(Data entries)
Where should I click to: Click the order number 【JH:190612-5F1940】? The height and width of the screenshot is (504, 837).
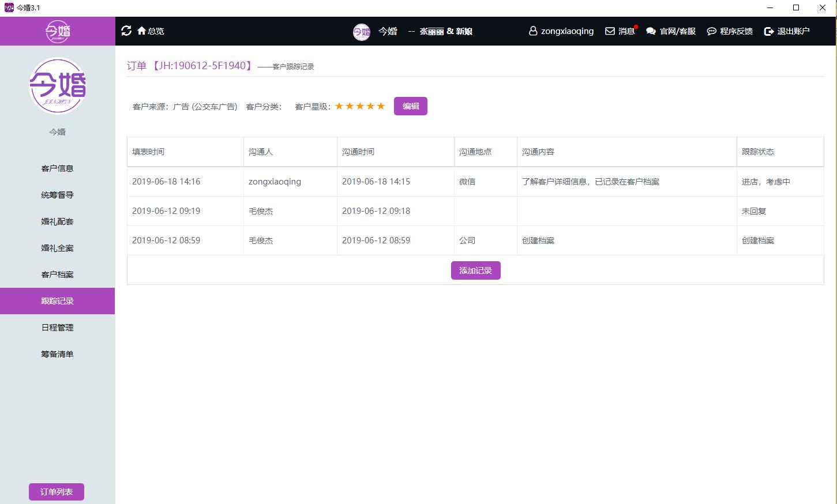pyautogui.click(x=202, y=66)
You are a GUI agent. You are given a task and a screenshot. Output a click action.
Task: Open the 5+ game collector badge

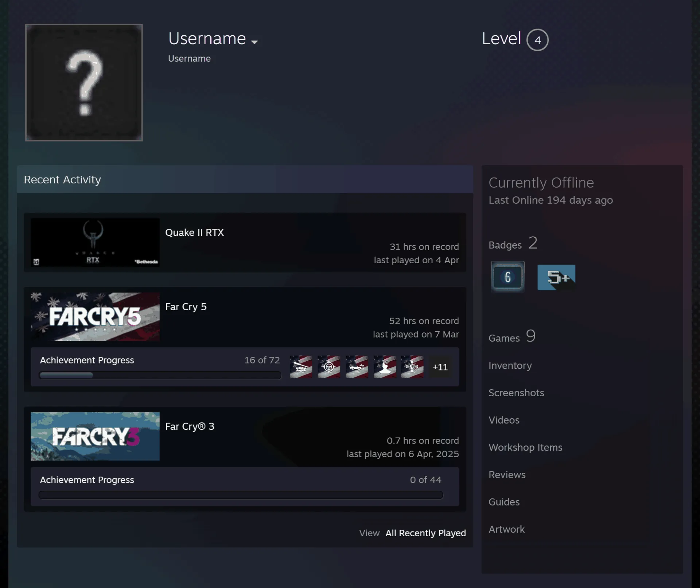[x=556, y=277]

**TASK TO CARRY OUT**:
Pick out each line of the data above that contains the string "screenshot", where upper and lower case must match.

**COMPLETE ANSWER**:
Where should I click to: Click the order number 【JH:190612-5F1940】? The height and width of the screenshot is (504, 837).
You are a GUI agent. You are given a task and a screenshot. Output a click action.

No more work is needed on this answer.